(Data on where targets appear)
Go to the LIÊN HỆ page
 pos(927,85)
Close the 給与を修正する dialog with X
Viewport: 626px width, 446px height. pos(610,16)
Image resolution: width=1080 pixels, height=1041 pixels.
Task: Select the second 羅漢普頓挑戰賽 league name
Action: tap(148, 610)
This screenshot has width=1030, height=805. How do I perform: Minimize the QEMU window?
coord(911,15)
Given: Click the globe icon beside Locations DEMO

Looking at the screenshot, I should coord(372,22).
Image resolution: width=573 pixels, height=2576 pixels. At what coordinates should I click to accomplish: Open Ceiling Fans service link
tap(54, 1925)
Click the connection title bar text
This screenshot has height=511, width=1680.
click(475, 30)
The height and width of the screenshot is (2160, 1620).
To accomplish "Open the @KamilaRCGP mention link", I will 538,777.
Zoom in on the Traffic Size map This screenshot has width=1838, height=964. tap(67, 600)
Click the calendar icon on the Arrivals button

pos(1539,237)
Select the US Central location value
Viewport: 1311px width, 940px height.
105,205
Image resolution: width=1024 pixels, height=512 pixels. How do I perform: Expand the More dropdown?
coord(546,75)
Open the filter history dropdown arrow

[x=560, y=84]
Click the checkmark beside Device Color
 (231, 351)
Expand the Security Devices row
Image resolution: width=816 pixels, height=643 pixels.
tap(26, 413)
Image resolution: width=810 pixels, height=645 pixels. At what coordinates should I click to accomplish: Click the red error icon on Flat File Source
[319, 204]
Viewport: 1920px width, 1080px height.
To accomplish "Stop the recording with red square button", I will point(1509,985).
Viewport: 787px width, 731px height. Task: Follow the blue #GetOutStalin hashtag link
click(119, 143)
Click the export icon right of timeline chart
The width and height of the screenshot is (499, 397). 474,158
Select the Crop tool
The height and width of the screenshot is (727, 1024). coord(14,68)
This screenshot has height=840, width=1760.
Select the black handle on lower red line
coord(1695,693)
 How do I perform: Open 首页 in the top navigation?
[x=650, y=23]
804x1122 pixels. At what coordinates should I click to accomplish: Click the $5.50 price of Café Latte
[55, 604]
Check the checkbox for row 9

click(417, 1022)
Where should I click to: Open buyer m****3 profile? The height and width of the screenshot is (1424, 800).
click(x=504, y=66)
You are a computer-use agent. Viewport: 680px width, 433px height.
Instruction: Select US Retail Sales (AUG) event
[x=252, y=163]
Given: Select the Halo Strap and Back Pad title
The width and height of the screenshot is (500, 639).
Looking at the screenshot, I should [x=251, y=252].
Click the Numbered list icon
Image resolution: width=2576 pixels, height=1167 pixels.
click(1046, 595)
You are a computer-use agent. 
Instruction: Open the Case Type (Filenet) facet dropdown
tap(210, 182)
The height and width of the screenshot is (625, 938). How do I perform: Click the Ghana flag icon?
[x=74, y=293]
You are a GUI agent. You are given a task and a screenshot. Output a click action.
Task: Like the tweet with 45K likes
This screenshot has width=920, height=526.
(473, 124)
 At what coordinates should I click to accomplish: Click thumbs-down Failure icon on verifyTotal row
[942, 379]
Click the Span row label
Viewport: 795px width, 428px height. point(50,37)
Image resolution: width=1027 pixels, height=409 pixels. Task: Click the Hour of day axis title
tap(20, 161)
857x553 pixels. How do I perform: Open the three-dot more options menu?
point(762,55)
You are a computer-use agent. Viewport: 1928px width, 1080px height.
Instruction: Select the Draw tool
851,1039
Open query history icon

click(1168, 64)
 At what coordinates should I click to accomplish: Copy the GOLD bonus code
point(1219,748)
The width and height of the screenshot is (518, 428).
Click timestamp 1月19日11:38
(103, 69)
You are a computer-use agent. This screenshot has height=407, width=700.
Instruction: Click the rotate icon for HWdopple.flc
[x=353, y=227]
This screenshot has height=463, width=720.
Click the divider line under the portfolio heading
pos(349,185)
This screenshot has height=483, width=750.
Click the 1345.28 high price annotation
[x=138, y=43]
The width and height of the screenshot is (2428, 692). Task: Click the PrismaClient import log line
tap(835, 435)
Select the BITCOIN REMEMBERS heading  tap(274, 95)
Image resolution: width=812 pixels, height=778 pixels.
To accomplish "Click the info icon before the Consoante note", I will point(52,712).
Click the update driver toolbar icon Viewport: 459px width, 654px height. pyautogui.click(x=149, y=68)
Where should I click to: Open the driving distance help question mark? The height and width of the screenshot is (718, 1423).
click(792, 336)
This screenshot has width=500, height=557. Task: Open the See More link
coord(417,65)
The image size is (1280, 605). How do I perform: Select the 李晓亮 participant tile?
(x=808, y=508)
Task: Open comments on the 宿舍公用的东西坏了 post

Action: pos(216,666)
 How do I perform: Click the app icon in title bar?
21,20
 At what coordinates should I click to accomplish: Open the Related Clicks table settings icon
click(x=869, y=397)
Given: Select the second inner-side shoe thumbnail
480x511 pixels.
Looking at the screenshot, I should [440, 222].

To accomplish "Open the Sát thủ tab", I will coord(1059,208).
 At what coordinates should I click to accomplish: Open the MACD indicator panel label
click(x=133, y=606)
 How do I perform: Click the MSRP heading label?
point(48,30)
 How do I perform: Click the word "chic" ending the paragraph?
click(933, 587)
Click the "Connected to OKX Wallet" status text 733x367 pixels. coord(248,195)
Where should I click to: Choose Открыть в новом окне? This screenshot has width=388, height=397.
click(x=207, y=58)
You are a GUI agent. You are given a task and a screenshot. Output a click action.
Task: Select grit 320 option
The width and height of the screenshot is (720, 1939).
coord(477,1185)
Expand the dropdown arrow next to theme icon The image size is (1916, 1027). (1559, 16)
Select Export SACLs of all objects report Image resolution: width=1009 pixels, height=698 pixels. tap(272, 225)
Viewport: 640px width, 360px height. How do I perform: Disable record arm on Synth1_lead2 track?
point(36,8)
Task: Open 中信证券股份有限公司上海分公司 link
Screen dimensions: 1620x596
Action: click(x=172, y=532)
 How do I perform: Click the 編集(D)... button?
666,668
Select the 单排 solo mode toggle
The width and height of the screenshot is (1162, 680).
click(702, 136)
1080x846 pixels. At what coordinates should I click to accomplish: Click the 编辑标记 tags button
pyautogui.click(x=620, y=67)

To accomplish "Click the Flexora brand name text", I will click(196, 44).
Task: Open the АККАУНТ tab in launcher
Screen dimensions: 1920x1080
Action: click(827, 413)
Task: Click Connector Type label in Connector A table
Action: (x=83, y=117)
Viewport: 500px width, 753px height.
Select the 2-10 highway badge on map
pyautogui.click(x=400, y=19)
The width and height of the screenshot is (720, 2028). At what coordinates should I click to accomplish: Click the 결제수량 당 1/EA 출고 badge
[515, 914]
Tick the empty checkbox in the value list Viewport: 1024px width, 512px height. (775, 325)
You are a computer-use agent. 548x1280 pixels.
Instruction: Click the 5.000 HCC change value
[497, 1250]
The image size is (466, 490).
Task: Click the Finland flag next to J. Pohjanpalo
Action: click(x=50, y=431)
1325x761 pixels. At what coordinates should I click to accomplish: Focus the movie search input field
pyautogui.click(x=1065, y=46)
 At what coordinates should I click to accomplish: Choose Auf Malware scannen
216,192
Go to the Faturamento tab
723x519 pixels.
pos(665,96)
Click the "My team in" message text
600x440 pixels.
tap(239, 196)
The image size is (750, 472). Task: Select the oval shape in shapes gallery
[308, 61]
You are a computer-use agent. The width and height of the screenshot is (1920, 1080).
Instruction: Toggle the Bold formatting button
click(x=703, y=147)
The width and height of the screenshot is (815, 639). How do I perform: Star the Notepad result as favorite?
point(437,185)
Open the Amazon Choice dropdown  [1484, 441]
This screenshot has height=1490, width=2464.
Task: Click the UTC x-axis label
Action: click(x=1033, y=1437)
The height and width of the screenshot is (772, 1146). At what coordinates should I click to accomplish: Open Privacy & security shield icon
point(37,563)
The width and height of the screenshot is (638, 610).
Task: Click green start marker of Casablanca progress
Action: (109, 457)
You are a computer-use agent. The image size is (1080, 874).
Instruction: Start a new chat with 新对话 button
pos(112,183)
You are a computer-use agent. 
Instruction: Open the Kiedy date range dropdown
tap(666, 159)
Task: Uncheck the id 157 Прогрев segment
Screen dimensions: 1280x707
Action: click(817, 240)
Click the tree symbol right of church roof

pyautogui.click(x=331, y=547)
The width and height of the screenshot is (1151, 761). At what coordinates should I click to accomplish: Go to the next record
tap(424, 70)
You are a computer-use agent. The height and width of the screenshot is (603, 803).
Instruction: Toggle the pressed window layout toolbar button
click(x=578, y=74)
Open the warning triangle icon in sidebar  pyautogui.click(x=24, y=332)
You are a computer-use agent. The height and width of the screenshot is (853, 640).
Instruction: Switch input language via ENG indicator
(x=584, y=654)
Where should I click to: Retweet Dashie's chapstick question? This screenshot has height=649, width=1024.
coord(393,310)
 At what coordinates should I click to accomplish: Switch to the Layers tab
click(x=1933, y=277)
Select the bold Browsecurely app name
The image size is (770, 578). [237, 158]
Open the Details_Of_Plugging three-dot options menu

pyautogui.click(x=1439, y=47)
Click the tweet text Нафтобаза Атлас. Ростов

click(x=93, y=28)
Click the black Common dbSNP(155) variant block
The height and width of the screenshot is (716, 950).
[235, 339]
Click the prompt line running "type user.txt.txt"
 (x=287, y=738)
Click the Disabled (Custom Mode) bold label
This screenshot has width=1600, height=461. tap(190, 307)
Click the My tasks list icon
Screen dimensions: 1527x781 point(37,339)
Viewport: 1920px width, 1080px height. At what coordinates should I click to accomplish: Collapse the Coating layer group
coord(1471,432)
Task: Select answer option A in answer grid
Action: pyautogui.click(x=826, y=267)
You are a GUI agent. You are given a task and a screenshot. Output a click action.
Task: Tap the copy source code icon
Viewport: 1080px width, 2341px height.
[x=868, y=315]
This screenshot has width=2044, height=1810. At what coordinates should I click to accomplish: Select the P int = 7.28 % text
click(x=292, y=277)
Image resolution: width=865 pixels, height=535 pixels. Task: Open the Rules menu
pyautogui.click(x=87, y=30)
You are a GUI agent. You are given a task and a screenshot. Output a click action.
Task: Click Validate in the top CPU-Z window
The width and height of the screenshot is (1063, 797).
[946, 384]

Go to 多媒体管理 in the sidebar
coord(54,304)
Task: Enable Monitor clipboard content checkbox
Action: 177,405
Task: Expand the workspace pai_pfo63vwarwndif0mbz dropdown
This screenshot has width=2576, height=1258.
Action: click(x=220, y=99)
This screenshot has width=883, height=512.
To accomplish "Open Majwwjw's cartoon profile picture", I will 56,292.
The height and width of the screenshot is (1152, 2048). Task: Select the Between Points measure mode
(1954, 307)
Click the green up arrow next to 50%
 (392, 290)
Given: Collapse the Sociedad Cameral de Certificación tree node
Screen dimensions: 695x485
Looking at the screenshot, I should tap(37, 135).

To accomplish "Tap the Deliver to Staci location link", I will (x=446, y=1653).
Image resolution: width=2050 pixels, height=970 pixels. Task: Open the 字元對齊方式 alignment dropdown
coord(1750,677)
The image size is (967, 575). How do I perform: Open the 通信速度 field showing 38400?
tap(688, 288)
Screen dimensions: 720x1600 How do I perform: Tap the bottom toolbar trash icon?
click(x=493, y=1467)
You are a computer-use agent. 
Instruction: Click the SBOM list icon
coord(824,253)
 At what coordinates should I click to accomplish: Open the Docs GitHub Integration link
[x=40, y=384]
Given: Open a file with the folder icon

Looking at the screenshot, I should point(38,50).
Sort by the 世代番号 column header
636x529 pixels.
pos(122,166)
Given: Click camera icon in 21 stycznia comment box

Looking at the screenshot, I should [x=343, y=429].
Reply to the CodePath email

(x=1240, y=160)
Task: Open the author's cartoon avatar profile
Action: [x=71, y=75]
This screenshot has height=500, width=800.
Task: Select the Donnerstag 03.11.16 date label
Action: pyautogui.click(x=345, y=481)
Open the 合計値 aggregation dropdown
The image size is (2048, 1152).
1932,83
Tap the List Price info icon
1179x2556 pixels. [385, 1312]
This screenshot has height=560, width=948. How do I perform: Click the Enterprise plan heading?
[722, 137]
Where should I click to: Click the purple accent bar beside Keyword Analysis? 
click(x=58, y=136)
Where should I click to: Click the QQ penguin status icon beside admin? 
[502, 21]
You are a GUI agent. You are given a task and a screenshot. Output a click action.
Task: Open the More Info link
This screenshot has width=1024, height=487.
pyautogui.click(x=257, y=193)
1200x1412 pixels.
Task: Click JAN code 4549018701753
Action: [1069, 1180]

Problem requirements:
Update the data lines from the one containing "Viewport: 787px width, 731px" through the one containing "The height and width of the screenshot is (727, 1024).", inclusive, replacing "export icon" with "download icon" and leaving everything else unchanged. Return only those lines.

Right answer:
Viewport: 787px width, 731px height. Task: Follow the blue #GetOutStalin hashtag link
click(119, 143)
Click the download icon right of timeline chart
The width and height of the screenshot is (499, 397). 474,158
Select the Crop tool
The height and width of the screenshot is (727, 1024). coord(14,68)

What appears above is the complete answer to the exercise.